◆ REQUIRED ACTION
Starting with the line containing "Task: Click the foreground color swatch" and going on through the line containing "Given: Open the Route management link", return the lines of the data below exactly, and only those.

◆ MATERIAL PROVIDED
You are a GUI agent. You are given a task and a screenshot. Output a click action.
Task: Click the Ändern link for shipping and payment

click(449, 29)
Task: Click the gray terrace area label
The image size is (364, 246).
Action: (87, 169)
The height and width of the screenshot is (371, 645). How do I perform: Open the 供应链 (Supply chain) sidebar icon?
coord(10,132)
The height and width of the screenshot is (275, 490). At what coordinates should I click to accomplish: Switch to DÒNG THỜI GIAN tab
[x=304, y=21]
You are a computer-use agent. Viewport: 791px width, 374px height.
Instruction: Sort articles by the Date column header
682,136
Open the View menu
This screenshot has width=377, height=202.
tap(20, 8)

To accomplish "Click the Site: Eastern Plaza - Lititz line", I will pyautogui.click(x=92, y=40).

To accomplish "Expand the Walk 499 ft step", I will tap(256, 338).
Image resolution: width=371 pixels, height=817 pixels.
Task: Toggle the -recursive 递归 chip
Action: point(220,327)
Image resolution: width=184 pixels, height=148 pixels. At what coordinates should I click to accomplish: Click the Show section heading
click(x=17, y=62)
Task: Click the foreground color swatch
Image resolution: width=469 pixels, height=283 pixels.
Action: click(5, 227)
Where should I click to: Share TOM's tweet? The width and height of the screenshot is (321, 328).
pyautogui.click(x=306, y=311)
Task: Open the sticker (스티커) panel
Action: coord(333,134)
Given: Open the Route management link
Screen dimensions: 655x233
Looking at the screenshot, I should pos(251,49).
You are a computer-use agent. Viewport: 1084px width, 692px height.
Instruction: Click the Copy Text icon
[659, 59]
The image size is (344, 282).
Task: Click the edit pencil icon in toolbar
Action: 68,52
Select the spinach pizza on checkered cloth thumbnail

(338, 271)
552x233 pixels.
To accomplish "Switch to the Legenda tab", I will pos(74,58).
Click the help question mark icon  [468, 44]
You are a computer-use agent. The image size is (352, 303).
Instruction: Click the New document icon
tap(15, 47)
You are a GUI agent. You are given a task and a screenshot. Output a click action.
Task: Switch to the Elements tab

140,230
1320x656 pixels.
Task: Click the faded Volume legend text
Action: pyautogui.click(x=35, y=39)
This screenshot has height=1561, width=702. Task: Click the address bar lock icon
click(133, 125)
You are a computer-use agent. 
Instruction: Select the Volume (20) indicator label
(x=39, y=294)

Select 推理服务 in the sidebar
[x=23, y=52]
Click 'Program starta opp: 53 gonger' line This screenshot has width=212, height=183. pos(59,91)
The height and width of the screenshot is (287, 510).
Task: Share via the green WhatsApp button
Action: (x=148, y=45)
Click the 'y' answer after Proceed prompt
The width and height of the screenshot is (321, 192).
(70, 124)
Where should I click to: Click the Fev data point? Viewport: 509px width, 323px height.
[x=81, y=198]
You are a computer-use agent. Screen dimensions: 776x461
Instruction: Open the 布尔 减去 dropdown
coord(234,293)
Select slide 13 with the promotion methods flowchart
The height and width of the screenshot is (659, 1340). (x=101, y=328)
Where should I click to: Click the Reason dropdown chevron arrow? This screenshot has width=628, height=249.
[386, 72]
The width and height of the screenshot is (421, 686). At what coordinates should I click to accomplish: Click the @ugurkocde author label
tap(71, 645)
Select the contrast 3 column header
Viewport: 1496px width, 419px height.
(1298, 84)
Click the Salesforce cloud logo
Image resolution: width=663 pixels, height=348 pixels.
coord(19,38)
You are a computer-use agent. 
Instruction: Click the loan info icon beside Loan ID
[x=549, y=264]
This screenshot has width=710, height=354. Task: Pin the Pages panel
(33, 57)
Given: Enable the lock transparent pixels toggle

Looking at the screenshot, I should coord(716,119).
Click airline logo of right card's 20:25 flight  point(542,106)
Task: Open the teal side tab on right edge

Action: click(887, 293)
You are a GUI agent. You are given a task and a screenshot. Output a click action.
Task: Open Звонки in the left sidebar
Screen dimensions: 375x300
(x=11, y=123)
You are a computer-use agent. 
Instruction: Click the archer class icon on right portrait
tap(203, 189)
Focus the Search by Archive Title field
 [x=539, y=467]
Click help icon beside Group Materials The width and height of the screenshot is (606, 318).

◆ ANSWER AREA
Task: Click the foreground color swatch
Image resolution: width=469 pixels, height=283 pixels.
Action: click(5, 227)
Where should I click to: Share TOM's tweet? The width and height of the screenshot is (321, 328).
pyautogui.click(x=306, y=311)
Task: Open the sticker (스티커) panel
Action: coord(333,134)
Given: Open the Route management link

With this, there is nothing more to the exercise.